* _Problem details_:
In the entries below, find each line with the word "computer" and return it.

# # # #

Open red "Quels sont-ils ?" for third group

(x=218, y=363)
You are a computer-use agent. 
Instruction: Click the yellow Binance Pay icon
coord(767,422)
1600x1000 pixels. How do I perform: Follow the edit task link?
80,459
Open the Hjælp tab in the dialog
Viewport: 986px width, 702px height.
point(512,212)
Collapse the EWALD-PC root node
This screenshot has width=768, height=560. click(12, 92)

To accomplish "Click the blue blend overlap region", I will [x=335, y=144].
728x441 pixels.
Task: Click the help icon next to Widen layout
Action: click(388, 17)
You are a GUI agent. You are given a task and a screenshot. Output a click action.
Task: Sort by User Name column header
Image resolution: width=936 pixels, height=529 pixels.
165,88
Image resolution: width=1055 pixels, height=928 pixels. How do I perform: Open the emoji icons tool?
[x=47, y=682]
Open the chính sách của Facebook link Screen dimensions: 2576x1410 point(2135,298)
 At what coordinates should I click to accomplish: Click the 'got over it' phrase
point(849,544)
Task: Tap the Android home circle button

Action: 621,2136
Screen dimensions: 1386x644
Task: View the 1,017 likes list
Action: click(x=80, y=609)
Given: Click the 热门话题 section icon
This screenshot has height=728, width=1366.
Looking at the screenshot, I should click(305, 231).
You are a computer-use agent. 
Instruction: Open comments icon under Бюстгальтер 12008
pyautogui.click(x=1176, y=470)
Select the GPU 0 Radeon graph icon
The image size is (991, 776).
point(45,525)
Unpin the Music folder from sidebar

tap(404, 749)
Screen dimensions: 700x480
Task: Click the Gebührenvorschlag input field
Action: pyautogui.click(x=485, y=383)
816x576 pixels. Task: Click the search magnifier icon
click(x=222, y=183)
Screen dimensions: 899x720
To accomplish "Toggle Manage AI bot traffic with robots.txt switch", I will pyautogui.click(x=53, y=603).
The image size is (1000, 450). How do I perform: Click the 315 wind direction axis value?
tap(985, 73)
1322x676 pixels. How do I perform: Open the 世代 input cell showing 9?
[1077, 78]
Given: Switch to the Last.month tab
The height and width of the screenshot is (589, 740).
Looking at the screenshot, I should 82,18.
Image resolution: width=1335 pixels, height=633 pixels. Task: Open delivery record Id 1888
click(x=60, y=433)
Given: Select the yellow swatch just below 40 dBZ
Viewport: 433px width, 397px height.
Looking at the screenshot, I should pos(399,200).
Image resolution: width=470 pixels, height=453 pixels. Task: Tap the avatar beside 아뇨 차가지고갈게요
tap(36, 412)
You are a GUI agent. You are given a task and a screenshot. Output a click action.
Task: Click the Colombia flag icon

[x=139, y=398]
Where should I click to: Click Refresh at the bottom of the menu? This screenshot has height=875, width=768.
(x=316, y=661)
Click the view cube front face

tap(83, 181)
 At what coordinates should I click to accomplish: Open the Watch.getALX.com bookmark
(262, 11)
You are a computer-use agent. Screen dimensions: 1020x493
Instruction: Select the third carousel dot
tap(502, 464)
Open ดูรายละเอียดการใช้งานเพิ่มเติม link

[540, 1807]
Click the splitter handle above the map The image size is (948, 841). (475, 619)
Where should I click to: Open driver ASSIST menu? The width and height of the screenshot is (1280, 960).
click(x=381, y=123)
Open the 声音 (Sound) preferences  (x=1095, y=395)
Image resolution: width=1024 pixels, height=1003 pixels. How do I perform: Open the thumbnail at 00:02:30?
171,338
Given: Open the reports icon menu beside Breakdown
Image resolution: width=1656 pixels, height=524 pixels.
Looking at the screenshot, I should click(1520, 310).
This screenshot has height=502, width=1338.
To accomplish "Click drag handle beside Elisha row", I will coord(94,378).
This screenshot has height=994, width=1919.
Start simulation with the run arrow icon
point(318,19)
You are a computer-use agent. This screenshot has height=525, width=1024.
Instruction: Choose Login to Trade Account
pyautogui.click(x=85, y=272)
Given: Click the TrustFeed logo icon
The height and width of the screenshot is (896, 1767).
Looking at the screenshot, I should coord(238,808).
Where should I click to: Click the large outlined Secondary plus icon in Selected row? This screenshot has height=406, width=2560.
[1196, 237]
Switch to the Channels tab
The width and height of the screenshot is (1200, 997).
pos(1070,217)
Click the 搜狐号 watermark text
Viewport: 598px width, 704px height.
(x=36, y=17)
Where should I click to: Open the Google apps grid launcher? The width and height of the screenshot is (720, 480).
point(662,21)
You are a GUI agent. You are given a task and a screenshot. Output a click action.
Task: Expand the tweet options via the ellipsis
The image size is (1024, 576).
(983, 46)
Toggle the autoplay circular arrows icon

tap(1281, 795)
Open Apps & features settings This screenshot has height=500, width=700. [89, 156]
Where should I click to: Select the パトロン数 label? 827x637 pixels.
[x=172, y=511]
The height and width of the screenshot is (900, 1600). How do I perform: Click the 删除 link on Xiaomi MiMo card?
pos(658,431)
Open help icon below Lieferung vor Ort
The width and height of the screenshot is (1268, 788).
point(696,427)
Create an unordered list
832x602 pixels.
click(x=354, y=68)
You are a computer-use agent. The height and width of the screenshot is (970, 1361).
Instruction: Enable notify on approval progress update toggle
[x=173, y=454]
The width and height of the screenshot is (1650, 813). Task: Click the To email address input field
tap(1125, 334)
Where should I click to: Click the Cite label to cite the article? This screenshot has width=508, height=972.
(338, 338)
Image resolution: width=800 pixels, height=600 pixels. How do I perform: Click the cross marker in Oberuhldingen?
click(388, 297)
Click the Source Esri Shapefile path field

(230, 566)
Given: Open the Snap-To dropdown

# # # #

* _Answer to this exercise_:
You are a computer-use agent. 
You are a computer-use agent. 
You are a computer-use agent. Screen dimensions: 1020x493
You are a computer-use agent. This screenshot has height=525, width=1024.
You are a computer-use agent. The height and width of the screenshot is (970, 1361).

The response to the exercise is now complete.